:: THE INPUT ::
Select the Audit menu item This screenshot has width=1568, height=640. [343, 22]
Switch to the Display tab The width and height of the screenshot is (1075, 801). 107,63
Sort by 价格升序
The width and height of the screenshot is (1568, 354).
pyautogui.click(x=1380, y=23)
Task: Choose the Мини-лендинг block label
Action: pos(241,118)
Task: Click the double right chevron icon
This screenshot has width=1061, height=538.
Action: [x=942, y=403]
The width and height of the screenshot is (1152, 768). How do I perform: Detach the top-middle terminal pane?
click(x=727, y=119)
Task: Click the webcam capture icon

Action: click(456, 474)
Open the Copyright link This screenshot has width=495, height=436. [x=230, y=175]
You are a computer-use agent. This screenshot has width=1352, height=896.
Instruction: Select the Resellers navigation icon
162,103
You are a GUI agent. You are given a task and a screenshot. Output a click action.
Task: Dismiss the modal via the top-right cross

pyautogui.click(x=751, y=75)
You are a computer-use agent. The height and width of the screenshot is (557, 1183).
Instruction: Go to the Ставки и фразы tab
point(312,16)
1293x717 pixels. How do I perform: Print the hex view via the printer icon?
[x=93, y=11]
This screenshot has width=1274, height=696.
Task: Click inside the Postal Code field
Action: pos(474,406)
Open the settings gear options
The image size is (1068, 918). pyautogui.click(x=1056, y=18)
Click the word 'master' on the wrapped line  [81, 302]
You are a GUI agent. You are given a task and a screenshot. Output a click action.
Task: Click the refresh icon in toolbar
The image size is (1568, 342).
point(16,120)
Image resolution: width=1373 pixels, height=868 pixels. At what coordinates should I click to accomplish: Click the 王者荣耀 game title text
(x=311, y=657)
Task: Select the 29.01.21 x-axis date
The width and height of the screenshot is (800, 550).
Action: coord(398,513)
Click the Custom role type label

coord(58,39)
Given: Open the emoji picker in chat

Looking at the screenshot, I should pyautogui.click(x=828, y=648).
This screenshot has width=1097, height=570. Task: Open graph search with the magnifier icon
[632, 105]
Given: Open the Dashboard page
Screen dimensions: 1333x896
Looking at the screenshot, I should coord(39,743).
:::
> WHAT IS BEING ASKED:
Copy every line of the material in which the word "agent" occurs.

> TASK RESPONSE:
You are a computer-use agent. This screenshot has width=1352, height=896.
You are a GUI agent. You are given a task and a screenshot. Output a click action.
You are a computer-use agent. The height and width of the screenshot is (557, 1183).
You are a GUI agent. You are given a task and a screenshot. Output a click action.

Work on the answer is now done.